The U.S. first lady and wife of President Barack Obama, who won the White House in 2008 and 2012 with high levels of support from young voters, told a crowd of students in Virginia that they could mean the difference between a Clinton win or a loss to Republican nominee Donald Trump.
“Let’s be clear, elections aren’t just about who votes, but who doesn’t vote. And that is especially true for young people like all of you,” she said, noting that voters under the age of 30 provided the margin of victory for Obama in the swing states of Ohio, Pennsylvania, Florida and Virginia in 2012.
“Without those votes, Barack would have lost those states and he definitely would have lost that election. Period, end of story,” she said.

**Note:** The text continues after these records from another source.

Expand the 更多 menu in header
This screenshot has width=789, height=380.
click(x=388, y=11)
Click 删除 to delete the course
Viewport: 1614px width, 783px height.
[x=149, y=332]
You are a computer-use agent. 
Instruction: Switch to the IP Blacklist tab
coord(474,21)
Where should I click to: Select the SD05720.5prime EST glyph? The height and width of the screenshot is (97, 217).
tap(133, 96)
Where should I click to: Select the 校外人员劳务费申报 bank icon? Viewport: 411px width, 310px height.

A New York Times/CBS poll this week showed Clinton with more support from people under 30 than Trump but still well below the levels Obama achieved.
Though she has not yet been a frequent presence on the 2016 campaign trail, Mrs. Obama has proven to be an especially powerful advocate for Clinton, her husband’s one-time rival. Her speech in support of Clinton at the Democratic convention in July was praised as one of the best of that event.
“I’m inspired,” she said, listing Clinton’s positions in public service and rejecting arguments that Clinton was not an inspiring figure. The current first lady praised the former first lady as one of the most qualified people for the office of president in history.
“So we cannot afford to squander this opportunity, particularly given the alternative. Because here is what we know: that being president isn’t anything like reality TV,” Mrs. Obama said, referring to Trump, a former reality television host.
A president could not just “pop off” when making life or death decisions about war and peace, she said without naming Trump.
Mrs. Obama noted that the country was in a time of transition, just like her family, which was about to move into a new house. She joked that they had to make sure the White House was cleaned up so they could get their security deposit back.
Then she referred to the transition in 2008 with a dig at Trump for questioning whether Barack Obama was born in Hawaii. On Friday he finally conceded that Obama was U.S. born.
“There were those who questioned, and continued to question for the past eight years, up through this very day, whether my husband was even born in this country,” she said to boos.
“I think Barack has answered those questions with the example he’s set: by going high when they go low.”